I should add that I modified my engine stand so the upright stands square to the floor so I can put the flywheel and transmission on and off without having to cock it to an awkward angle to drop the transmission down on the crankshaft flange when setting the magneto gap.
that's a damn good idea Mike, thanks
for engine storage an old shopping cart bottom cut off works good and the roller are heavy duty
Here are a few engine stands I have saved over the years from the forum. The first 5 are standard horizontal engine stands, while the last one is a vertical engine stand for holding the engine upright for installing the heavy transmission and adjusting the magneto gap. Jim Patrick
Hey Jim, this is great stuff, everyone including myself appreciate your input, this is really neat. If you can't figure these out, you're in a world a "crap".
I added some scrap lumber to some cheap Harbor Freight furniture dollies.
They're not very useful for working on the engine, but great for keeping them on wheels so they're easy to move.
I also have a run stand so I can test run an engine before putting it in a car.
Whatever design you use, remember that almost 1/2 the weight of the full assembly sits behind the motor mount arms, (i.e. the transmission). If I'm pushing along an engine on my engine dolly, with the trans end pointing forward, and I hit a seam in the driveway or a little pebble, the whole mess wants to up-end. Place the wheels on the trans end several inches back from the location of the pan arms you'll be happy you did.
Note: Regarding the above vertical upright transmission installation engine stand. The engine block is bolted to the upright support using 4 oil pan installation bolts and nuts. 2 located at the top most pan bolt holes and 2 located at the midway point between the top and the bottom most pan bolt holes.
When building out of plywood, make sure the legs of the upright support are shorter than the block so that it will not interfere with the installation of the magneto coil ring.
Jim, those are some cool stands, but, with all due respect, the one made out of galvanized pipe scares the crap out of me. Threaded pipe has only about 1/2 of the wall thickness of the original pipe, maybe less, depending on how far in it is screwed into the fittings. They can break off VERY easily compared to rest of the pipe. Also, those fittings are malleable iron, not nearly as strong as the Schedule 80(forged steel) fittings. JMHO. Dave
No doubt about it. "Perfect" to me is one you can go from vertical to horizontal easily and doesn't interfere a bit with the work that needs to be done.

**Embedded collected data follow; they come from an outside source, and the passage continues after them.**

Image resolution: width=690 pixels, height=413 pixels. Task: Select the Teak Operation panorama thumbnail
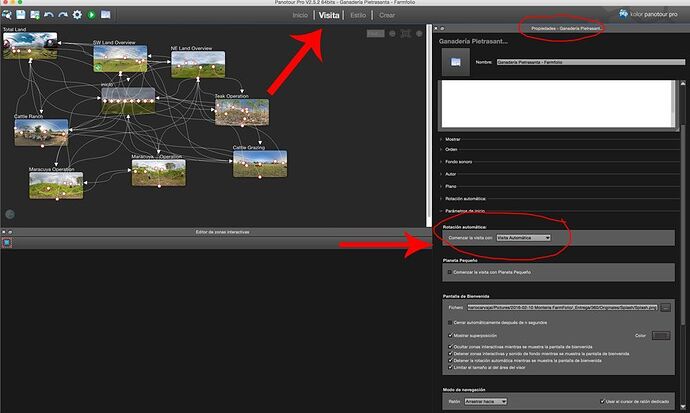click(241, 111)
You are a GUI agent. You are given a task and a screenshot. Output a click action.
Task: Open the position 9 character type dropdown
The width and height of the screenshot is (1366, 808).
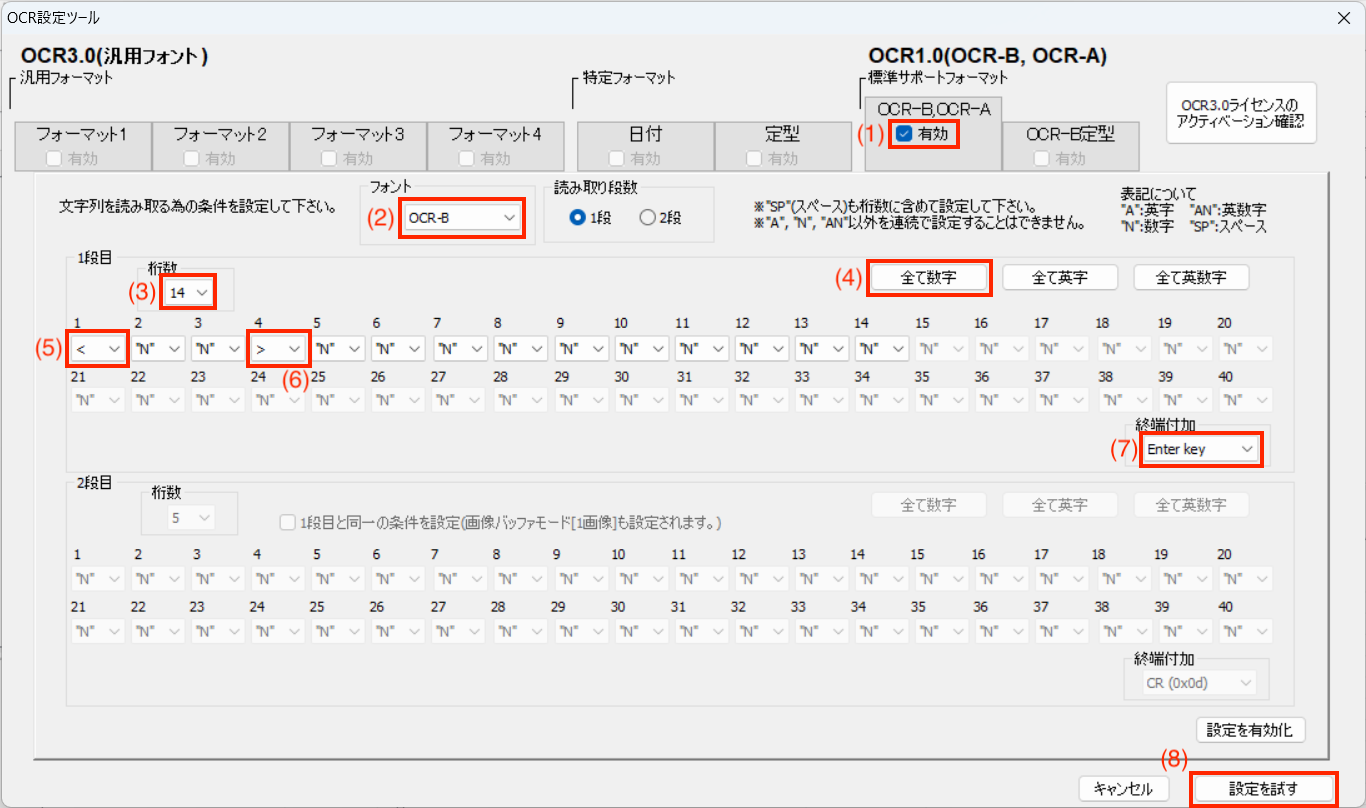tap(581, 348)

Great advice to keep in mind, David. Safety should always be the number one priority.
the pipe one scares me because the fittings unscrew!
David's worry is valid; Finding Schedule 80 pipe and fittings is difficult nowadays. But schedule 80 pipe is twice as thick as 40, so it should do the job!
Man, you guys sure came up with a lot of good information, that we all really appreciate, alotta good ideas !!! Think I'm going to run a separate thread on "How to build a Model "T" rotissary", just seems like that item would be extremely usefull. Later guys............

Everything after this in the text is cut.